We consider it highly unlikely an analyst will have a reasonable basis to make a mineral resource or reserve estimate in circumstances where the subject company has not determined it appropriate to declare or update a resource or reserve estimate. This is because:
- an analyst is highly unlikely to have the same level of information as the company
- the research and analysis will not typically comply with the JORC Code, including being accompanied by the additional disclosures required under the JORC Code.
We will extend the deadlines for both listed and unlisted entities to lodge financial reports under Chapters 2M and 7 of the Corporations Act 2001 by one month for certain balance dates up to and including 7 January 2021.

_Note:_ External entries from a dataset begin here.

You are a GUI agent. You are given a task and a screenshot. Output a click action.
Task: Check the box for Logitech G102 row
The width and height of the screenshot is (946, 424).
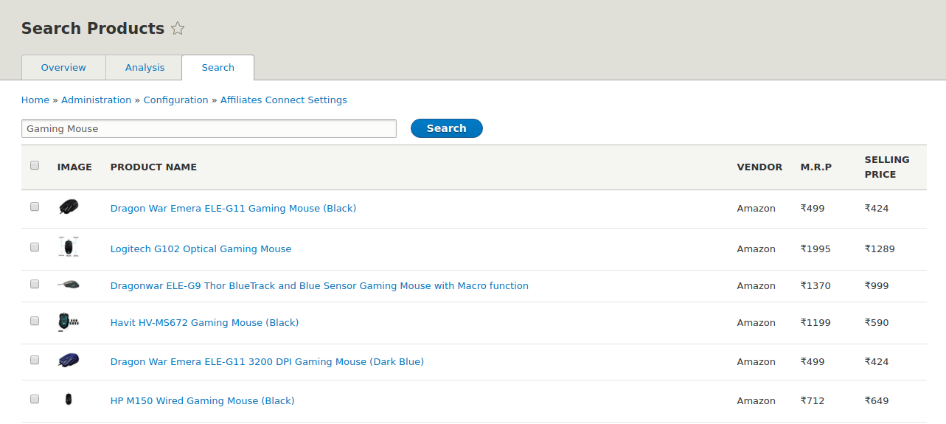pyautogui.click(x=35, y=248)
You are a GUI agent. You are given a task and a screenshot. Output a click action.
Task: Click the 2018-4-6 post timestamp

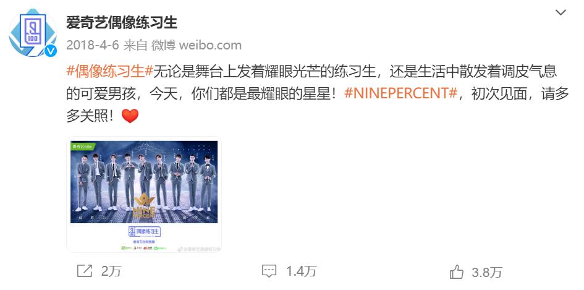point(92,46)
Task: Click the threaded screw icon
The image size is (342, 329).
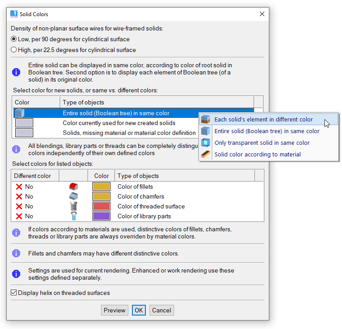Action: point(74,206)
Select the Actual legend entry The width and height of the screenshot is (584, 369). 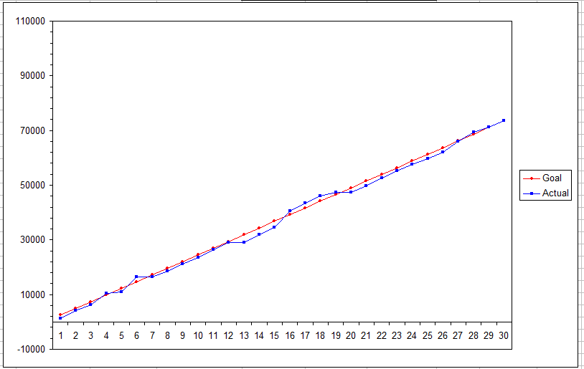[x=555, y=193]
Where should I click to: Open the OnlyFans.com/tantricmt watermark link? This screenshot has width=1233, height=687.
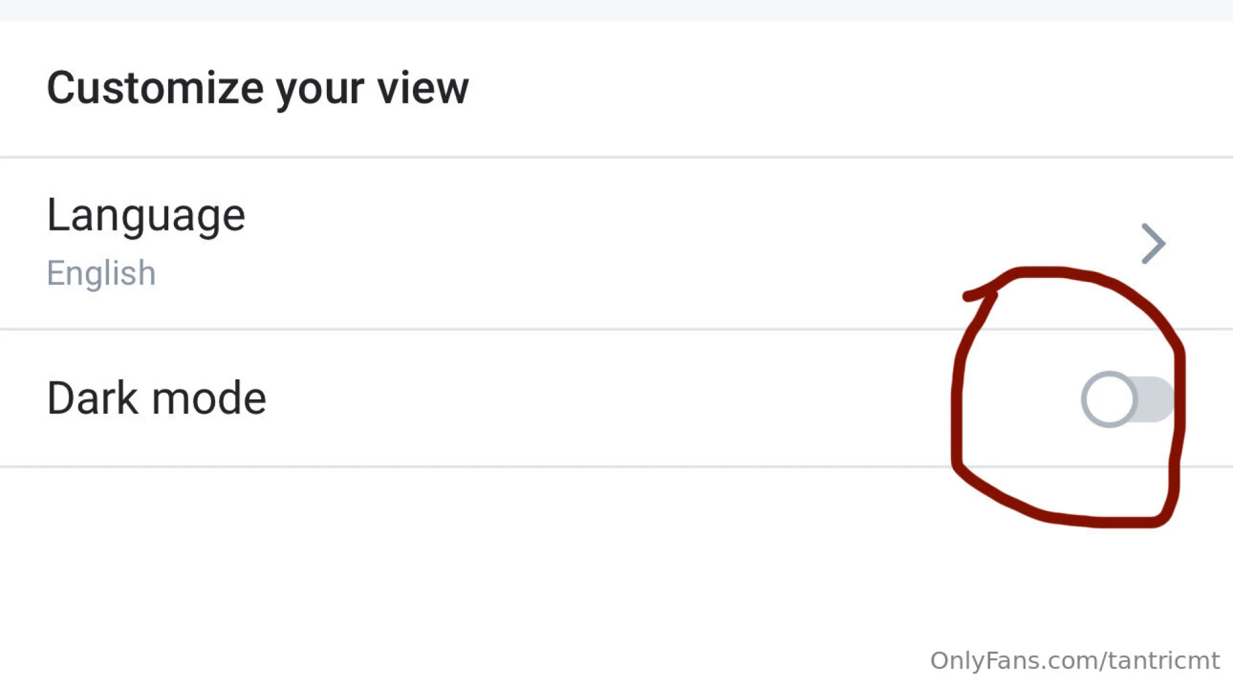[1075, 661]
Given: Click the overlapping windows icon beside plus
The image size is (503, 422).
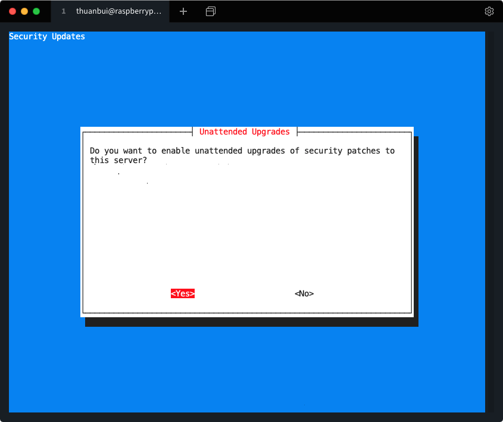Looking at the screenshot, I should point(210,11).
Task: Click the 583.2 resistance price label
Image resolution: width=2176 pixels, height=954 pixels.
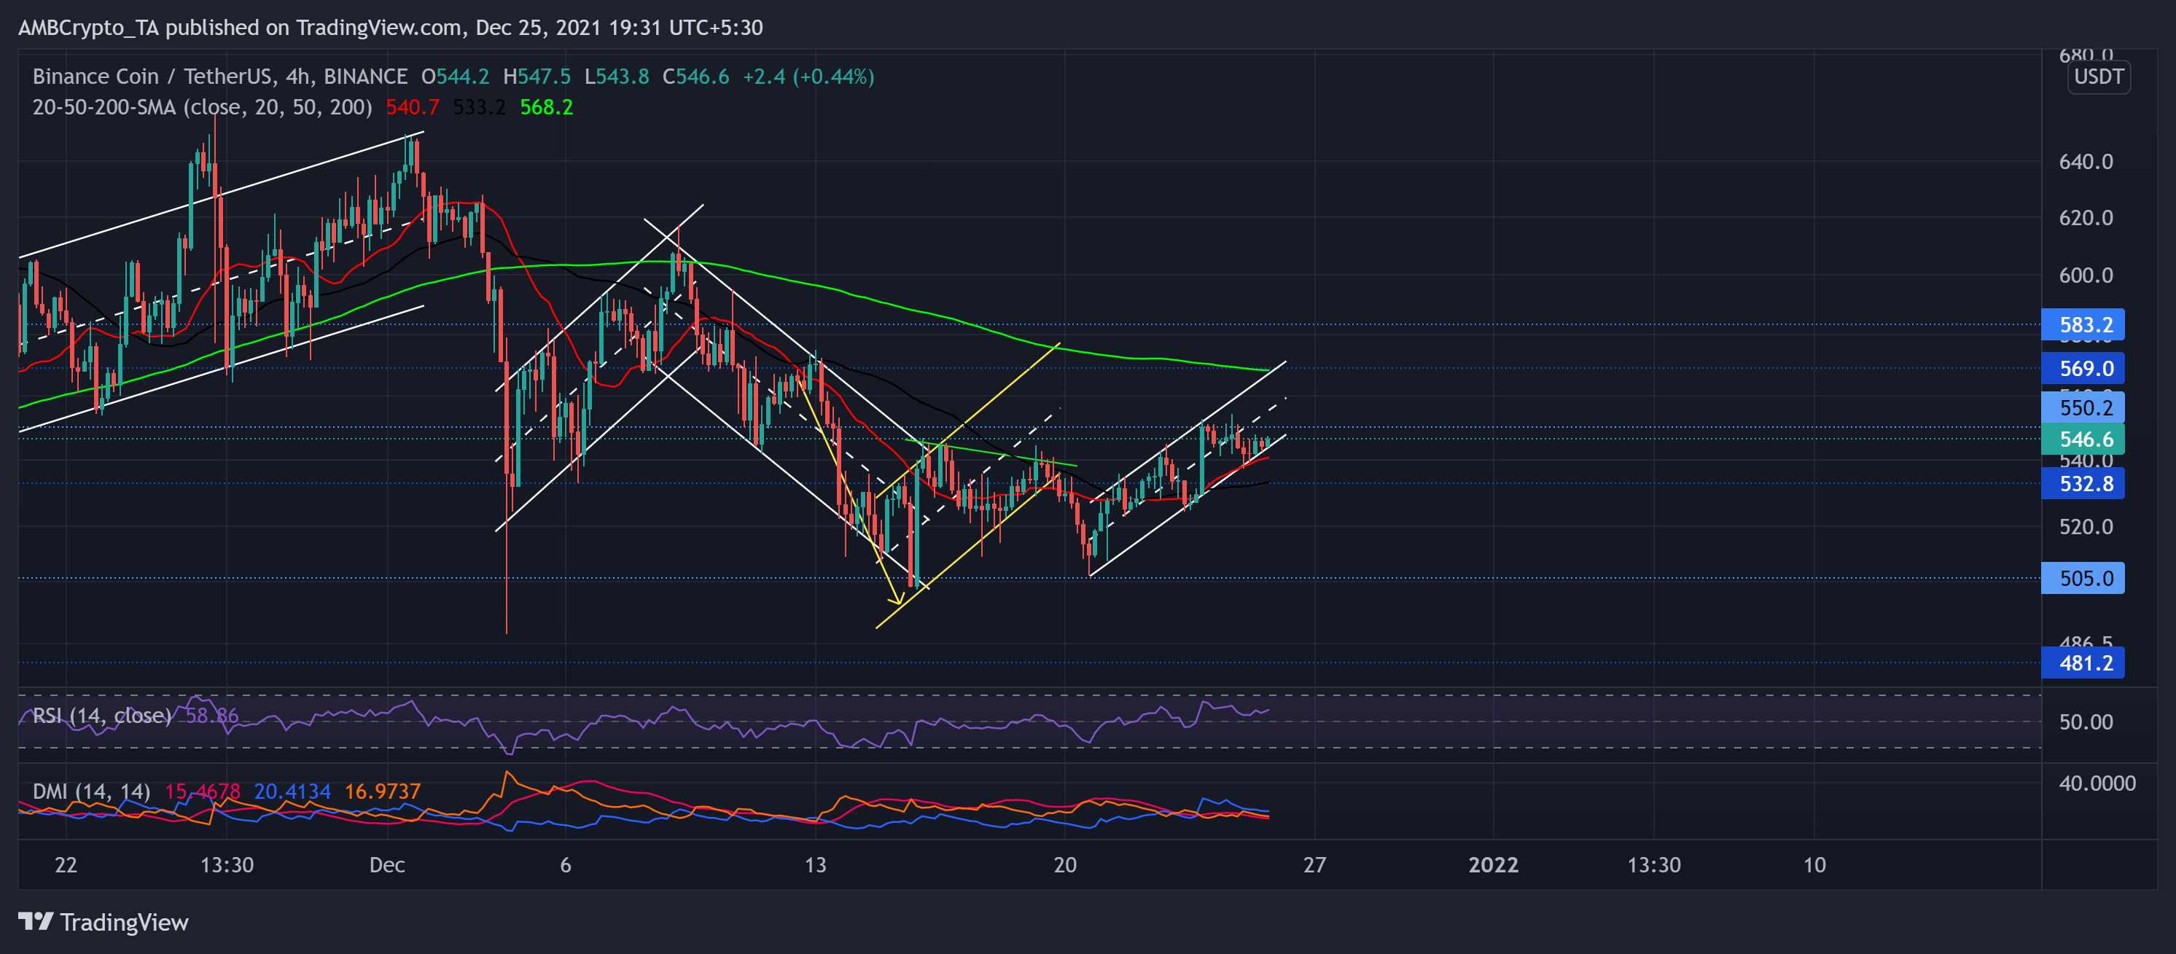Action: (2083, 325)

The extension will assist entities whose reporting processes take additional time due to the impacts of COVID-19. If entities can lodge within the statutory deadlines, they should continue to do so.
We have also adopted a ‘no action’ position where public companies do not hold their annual general meetings within five months after the end of financial years that end from 31 December 2019 to 7 January 2021, but do so up to seven months after year end. This will allow additional time for distribution of financial reports to members prior to the AGM for companies that relied on our extension of time for lodgement of financial reports.
- Read the media release which provides a summary of the extended deadlines.
We have issued an instrument to extend the ability to electronically sign and lodge by email deeds of cross-guarantee, assumption deeds and certificates until 21 March 2020. The instrument aligns with the relief outlined in the Treasurer’s recent determination.
To take advantage of the relief, lodging parties must comply with the terms of the ASIC email lodgement service user agreement.
Deeds may temporarily be executed or signed using a cloud-based signature platform like DocuSign while the instrument determination is in force.
We have updated Information Sheet 24 Deeds of cross-guarantee to provide additional guidance regarding the security and protection of personal information available to the public on deeds that are signed and lodged electronically using DocuSign or a similar platform.
We have written to a number of large corporations in Australia about the transition from the London Inter-bank Offered Rate (LIBOR) to alternative reference rates (ARRs), highlighting the need to plan and encouraging them to start the transition early.
LIBOR is a widely used interest rate benchmark and is referenced in more than US$350 trillion worth of financial contracts globally. It’s expected that LIBOR will cease to be published after the end of 2021.
We recommend that corporations assess the extent to which their organisations are exposed to LIBOR and how the transition can affect their business. Conducting a LIBOR ‘stocktake’ and reaching out to banks and financial services providers are some of the recommended actions that will allow corporations to make informed decisions during the transition process.
Corporations are encouraged to find more information from industry-led groups such as the:
- Sterling Risk-Free Reference Rate Working Group
- Alternative Reference Rates Committee
- Euro Working Group.
Our financial benchmarks webpage contains updates about LIBOR transition in Australia.
Treasury has extended temporary regulatory relief with respect to:
- continuous disclosure provisions that apply to companies and their officers for a further six months until 23 March 2021. In response, companies may hold back from making forecasts of future earnings or other forward-looking estimates, limiting the amount of information available to investors during this period
- insolvency and bankruptcy protections until 31 December 2020. Regulations will be made to extend the temporary increase in the threshold at which creditors can issue a statutory demand on a company and the time companies have to respond to statutory demands they receive. The changes will also extend the temporary relief for directors from any personal liability for trading while insolvent.